» WHAT YOU WILL DO
Once the line holding "deliberated (210, 781)" is found in the listing below, write it out and each later line exactly, up to and including the one holding "Unions blast Supreme".

» MATERIAL FOR THIS EXERCISE
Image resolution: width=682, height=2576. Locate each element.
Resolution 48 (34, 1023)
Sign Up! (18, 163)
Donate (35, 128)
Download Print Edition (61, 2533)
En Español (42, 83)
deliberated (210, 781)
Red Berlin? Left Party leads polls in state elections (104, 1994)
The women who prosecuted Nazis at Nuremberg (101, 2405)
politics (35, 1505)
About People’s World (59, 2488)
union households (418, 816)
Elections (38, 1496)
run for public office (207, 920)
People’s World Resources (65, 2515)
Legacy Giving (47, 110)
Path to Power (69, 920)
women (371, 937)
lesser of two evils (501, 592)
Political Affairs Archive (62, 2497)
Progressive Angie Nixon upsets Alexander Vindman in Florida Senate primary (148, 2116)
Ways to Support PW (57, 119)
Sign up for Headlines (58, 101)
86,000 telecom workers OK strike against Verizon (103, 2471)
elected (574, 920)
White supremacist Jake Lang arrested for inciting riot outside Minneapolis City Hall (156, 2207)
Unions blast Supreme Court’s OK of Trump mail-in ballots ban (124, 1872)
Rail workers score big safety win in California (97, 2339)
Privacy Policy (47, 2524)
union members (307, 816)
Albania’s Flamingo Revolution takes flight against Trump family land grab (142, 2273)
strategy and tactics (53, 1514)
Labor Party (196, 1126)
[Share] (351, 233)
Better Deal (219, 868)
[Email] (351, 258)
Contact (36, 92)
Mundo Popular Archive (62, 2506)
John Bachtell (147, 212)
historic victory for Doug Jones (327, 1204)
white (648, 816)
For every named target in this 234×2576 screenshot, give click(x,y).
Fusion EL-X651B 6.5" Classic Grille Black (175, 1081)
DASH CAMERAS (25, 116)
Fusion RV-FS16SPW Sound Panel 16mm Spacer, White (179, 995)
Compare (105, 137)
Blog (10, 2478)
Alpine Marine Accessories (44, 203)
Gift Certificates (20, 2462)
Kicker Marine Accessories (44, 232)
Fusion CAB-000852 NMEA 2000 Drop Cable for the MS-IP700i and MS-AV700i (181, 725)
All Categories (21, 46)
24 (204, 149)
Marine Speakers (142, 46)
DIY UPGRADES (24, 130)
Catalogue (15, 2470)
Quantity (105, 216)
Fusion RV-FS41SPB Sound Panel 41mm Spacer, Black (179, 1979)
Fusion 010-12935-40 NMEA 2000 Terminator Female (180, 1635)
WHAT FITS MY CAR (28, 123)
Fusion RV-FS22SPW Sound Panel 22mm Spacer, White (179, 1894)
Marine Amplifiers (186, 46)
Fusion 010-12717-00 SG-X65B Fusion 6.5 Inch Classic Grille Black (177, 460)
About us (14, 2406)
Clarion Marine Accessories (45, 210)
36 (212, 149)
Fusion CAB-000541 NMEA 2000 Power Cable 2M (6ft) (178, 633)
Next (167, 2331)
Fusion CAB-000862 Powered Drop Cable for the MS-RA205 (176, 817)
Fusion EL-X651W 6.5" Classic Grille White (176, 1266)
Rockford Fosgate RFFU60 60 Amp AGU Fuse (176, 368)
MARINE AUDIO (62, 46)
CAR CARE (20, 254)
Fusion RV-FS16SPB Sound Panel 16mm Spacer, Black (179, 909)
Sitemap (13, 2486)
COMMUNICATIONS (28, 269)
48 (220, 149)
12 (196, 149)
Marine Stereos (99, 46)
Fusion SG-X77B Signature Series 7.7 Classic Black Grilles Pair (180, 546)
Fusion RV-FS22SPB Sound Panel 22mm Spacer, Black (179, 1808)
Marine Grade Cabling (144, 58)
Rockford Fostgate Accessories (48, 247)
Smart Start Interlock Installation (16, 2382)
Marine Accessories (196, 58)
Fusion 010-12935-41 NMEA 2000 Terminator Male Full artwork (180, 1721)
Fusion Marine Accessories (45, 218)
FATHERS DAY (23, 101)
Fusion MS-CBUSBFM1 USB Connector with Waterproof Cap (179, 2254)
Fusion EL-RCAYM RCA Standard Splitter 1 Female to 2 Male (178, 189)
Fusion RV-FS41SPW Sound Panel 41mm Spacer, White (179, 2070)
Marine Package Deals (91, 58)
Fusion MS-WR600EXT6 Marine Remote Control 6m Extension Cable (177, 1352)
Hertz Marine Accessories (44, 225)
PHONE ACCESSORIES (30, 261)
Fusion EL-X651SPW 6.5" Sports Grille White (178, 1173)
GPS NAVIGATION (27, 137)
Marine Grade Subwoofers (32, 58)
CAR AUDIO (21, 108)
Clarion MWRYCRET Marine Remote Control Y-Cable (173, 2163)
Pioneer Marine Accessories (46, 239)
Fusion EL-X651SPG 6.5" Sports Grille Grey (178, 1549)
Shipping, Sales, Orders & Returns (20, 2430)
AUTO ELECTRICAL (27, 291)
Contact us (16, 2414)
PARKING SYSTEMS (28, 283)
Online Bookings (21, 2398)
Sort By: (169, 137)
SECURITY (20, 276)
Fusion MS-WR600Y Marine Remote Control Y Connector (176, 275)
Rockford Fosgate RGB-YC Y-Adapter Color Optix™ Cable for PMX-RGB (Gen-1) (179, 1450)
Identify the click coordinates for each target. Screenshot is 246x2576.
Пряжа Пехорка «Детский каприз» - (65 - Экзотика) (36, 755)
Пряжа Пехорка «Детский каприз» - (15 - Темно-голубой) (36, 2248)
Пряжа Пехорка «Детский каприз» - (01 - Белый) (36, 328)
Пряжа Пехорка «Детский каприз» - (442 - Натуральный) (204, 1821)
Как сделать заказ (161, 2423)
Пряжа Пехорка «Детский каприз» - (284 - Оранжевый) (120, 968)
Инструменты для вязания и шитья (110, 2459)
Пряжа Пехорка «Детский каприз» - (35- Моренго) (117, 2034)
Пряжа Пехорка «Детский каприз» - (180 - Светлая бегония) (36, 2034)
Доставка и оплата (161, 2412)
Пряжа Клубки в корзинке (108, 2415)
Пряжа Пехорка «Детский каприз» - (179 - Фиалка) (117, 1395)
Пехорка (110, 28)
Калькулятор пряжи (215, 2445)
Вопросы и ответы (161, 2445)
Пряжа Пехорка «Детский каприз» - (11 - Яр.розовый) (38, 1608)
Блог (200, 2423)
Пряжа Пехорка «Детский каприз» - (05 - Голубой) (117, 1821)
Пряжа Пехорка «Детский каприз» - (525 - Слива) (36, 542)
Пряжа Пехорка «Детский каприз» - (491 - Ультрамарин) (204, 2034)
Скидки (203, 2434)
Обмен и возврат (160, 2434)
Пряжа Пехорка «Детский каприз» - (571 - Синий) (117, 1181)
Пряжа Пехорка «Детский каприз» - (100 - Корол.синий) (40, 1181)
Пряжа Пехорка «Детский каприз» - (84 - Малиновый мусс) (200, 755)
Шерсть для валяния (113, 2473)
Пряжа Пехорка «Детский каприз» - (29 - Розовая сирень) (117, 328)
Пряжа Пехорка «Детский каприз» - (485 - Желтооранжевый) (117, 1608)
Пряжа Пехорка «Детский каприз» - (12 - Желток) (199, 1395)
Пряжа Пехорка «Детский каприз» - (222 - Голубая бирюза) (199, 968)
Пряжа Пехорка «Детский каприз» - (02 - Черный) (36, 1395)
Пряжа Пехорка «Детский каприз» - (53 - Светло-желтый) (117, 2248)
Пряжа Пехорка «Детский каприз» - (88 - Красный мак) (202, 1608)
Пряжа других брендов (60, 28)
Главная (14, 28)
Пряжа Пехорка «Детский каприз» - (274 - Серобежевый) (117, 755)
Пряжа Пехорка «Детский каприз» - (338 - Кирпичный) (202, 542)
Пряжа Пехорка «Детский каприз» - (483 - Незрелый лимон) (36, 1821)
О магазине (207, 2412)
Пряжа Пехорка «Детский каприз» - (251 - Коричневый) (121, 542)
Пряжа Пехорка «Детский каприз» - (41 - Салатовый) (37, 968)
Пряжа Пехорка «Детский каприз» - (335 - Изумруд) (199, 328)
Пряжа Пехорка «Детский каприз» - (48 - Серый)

» WRITTEN RESPONSE
deliberated (210, 781)
Red Berlin? Left Party leads polls in state elections (104, 1994)
The women who prosecuted Nazis at Nuremberg (101, 2405)
politics (35, 1505)
About People’s World (59, 2488)
union households (418, 816)
Elections (38, 1496)
run for public office (207, 920)
People’s World Resources (65, 2515)
Legacy Giving (47, 110)
Path to Power (69, 920)
women (371, 937)
lesser of two evils (501, 592)
Political Affairs Archive (62, 2497)
Progressive Angie Nixon upsets Alexander Vindman in Florida Senate primary (148, 2116)
Ways to Support PW (57, 119)
Sign up for Headlines (58, 101)
86,000 telecom workers OK strike against Verizon (103, 2471)
elected (574, 920)
White supremacist Jake Lang arrested for inciting riot outside Minneapolis City Hall (156, 2207)
Unions blast Supreme Court’s OK of Trump mail-in ballots ban (124, 1872)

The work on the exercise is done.